10/14/2015 - JOINT BASE LANGLEY-EUSTIS, Va. -- Somewhere in the fluorescent lit corridors filled with scents foreshadowing the day's lunch menu, is U.S. Army Lt. Col. Heidi Mon, McDonald Army Health Center commander. With her cheeks raised toward her gleaming eyes she visits various sections of the health center to learn from her staff and check-in with patients.
On her daily center tours, Mon approaches her staff members with her right hand clenched tight and drawn back, and springs it forward to meet another's fist.
"We're knocking out flu season," Mon explained while moving her arm in a punching motion. "So we do fist bumps instead of handshakes here."
Although just a gesture, Mon feels replacing the handshake to stop germs in their tracks mirrors the MCAHC's 705 member staff's passion to provide first class collaborative care to ensure the health and wellbeing of U.S. Service members, retirees and family members.
Mon, who took command of the center May 27, aims to make it a desirable place not to only seek healthcare, but enhance the command climate and culture to enable a positive experience for the approximately 40,744 eligible beneficiaries in the region.
"We want to offer world class health care to our beneficiaries while taking care of each other," said Mon. "You can't do one without the other."
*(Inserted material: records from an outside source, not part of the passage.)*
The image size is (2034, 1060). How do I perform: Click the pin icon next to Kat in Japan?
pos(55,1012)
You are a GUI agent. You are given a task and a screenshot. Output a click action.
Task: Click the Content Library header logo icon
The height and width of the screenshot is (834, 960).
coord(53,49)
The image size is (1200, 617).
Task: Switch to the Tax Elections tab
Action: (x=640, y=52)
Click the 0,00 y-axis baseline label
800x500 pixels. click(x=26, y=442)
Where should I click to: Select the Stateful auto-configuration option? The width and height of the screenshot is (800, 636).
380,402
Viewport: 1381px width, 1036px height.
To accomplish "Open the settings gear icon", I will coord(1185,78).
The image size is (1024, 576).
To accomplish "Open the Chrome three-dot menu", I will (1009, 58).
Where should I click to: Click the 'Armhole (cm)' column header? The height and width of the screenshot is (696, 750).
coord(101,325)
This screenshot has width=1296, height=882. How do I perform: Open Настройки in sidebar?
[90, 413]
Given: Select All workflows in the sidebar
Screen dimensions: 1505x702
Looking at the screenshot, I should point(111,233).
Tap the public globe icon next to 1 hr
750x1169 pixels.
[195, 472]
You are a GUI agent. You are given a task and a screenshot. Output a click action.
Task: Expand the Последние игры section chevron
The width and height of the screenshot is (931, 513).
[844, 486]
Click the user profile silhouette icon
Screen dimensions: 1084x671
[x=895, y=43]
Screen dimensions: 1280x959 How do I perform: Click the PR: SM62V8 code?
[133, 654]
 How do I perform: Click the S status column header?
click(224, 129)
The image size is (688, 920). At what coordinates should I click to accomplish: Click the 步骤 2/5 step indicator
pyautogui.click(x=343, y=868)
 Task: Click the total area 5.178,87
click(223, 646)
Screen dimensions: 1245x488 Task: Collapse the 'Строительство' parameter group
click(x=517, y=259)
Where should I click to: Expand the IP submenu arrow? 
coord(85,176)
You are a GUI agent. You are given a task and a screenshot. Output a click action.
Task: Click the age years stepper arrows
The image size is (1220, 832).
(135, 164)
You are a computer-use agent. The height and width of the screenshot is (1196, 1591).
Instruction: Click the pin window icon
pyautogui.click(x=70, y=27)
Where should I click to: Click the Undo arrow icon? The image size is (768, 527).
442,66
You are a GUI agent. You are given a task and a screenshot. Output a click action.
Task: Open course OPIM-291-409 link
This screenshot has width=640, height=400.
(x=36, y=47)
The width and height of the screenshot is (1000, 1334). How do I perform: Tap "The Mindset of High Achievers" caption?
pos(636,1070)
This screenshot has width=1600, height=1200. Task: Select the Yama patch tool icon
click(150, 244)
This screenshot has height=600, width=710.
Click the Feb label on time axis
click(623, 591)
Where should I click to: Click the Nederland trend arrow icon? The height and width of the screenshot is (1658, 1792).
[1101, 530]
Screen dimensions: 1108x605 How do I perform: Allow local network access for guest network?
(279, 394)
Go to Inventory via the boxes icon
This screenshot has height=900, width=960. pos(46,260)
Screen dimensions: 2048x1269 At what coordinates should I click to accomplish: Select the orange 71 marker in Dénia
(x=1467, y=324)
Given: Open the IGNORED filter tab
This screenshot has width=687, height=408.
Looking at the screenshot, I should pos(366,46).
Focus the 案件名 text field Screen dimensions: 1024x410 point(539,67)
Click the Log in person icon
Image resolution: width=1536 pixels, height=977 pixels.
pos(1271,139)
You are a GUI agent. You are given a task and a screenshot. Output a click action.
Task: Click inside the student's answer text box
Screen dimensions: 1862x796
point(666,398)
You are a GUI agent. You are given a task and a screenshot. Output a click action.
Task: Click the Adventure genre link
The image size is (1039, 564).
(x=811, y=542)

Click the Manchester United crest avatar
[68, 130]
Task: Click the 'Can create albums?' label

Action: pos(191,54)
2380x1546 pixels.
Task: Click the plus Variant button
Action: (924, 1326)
For Mon, facilitating an upbeat environment in a place where customers primarily go to feel better is a necessity. She is taking this head on by changing aesthetics, such as artwork and wallpaper and communicating with her team and patients. She is also planning renovations of the Little Creek Fort Story Troop Medical Clinic (East) and renovating the pediatrics and health management facilities, which are currently in trailers.¬
"It's my job to continue to ensure my staff has the tools and resources they need to continue to deliver the great care they already provide to our beneficiaries," said Mon, who feels that one of the greatest tools at her disposal are patient surveys.
"It's been a complete honor and privilege to read what our beneficiaries are writing about the care here," said Mon. "We really take those surveys to heart. I read every single verbatim comment and as a staff we review the satisfaction results."
Mon also highlighted that for people who don't want to speak to the command team, the patient advocated is available to help them convey and sort through concerns.
Along with patients taking advantage of having their inquiries addressed, Mon hopes they also notice the various updates to healthcare technology such as TriCare online scheduling and MiCare secure messaging, which allows patients to communicate with healthcare providers in an online dialogue in lieu of making an appointment for medical inquiries and prescription refills.
"If you know you're not feeling well at midnight and you'd really like to get an appointment, you can hop on TriCare online and make one," said Mon. "[Secure messaging] is just another great avenue to communicate with your provider on your time."
While an advocate for the new online systems, Mon also hopes customers notice the people that work at McDonald are what Mon describes, "first class."
"They come into this building every day with a wide-open heart wanting to do the very best they can, and it's been an extreme pleasure to see my calendar fill up with opportunities to recognize my staff," said Mon. "Walking around, watching [the team] in action and seeing the great care provided by any member from front desk staff to someone drawing blood, filling a prescription or the precision it takes for a surgical team to perform... is so inspiring."